- **Page**
______________________________

The Atlanta Public Safety Training Center, commonly known as Cop City, is a police and fire services training center under construction near Atlanta, Georgia, United States.

For most of the 20th century the site was used as a prison, before being abandoned in 1995. It was identified by the City of Atlanta as the only suitable location to build the training center in 2021 and has been met with protests that started the same year. During the protests, known as the Stop Cop City movement, protestor Manuel Esteban Paez Teran was fatally shot by Atlanta Police in January 2023. Protestors have been arrested in late 2022 and early 2023 and charged with domestic terrorism offenses. The validity of the terrorism-related charges has been called into question and attracted controversy.

Description 
The $90 million construction of the Atlanta Public Safety Training Center is underway on a 85-acre plot of land in the South River Forest, DeKalb County, Georgia. The land is owned by the City of Atlanta.

Once complete, the center is planned to be used as a training center for police and fire services and is expected to open in the fourth quarter of 2023. Facilities at the site will include classrooms, a burn building, a mock city, and a shooting range. 265 surrounding acres of the site will be used as "green-space".

Construction 
Terracon Consultants Inc. are acting as consultants to project clients Altanta Police Foundations Inc.

History 

The site was initially purchased in 1863 by the City of Atlanta for use as a cemetery during the American Civil War, but was never used for that purpose. The land was purchased by the federal government in 1917 to be used as a prisoner-of-war camp, and used as the Atlanta Prison Farm from 1920 until 1995. After being vacated the building was used to illegally dump tires, and was damaged by serious fires in 2009 and 2017.

In 2021, Atlanta's Mayor Keisha Lance Bottoms, accompanied by Atlanta Police Foundation's CEO, said the site had been selected use as a training center was the only suitable location available to the city. She had earlier endorsed the use of the site in Spring of 2021. Pre-construction site clearing started in May 2022.

______________________________

- **Provided material**
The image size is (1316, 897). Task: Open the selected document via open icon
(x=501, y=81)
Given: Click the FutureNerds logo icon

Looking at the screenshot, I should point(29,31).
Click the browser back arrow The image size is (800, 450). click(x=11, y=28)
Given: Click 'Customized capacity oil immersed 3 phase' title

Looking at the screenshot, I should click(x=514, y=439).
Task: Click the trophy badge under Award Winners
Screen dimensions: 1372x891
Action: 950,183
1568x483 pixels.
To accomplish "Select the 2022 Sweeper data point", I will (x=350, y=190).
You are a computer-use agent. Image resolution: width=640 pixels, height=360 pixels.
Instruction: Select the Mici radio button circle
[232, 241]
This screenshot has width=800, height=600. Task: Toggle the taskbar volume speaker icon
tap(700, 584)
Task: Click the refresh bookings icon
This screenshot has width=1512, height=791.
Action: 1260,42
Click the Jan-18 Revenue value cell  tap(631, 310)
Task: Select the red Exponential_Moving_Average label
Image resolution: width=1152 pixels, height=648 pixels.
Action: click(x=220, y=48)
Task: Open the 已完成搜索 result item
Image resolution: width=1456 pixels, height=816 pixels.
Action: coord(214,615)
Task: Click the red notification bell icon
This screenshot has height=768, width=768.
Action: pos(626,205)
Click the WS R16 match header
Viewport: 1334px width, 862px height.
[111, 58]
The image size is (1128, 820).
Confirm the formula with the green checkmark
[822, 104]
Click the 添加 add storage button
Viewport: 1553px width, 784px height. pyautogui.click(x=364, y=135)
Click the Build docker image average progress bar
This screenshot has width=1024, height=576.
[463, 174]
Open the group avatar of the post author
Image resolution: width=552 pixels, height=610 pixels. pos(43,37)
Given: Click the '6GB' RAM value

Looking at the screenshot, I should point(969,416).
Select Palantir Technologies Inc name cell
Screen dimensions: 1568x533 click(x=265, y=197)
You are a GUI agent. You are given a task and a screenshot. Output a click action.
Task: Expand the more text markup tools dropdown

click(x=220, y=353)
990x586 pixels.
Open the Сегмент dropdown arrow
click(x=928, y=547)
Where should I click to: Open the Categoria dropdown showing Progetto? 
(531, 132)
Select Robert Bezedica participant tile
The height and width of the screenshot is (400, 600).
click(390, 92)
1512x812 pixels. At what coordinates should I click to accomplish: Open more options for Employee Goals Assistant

______________________________

- **Do this**
Reproduce word for word the part of the training center article that opens with the words containing "The site was initially" and closes with "2009 and 2017.". The material comes from a different source than the article.

- **Task solution**
The site was initially purchased in 1863 by the City of Atlanta for use as a cemetery during the American Civil War, but was never used for that purpose. The land was purchased by the federal government in 1917 to be used as a prisoner-of-war camp, and used as the Atlanta Prison Farm from 1920 until 1995. After being vacated the building was used to illegally dump tires, and was damaged by serious fires in 2009 and 2017.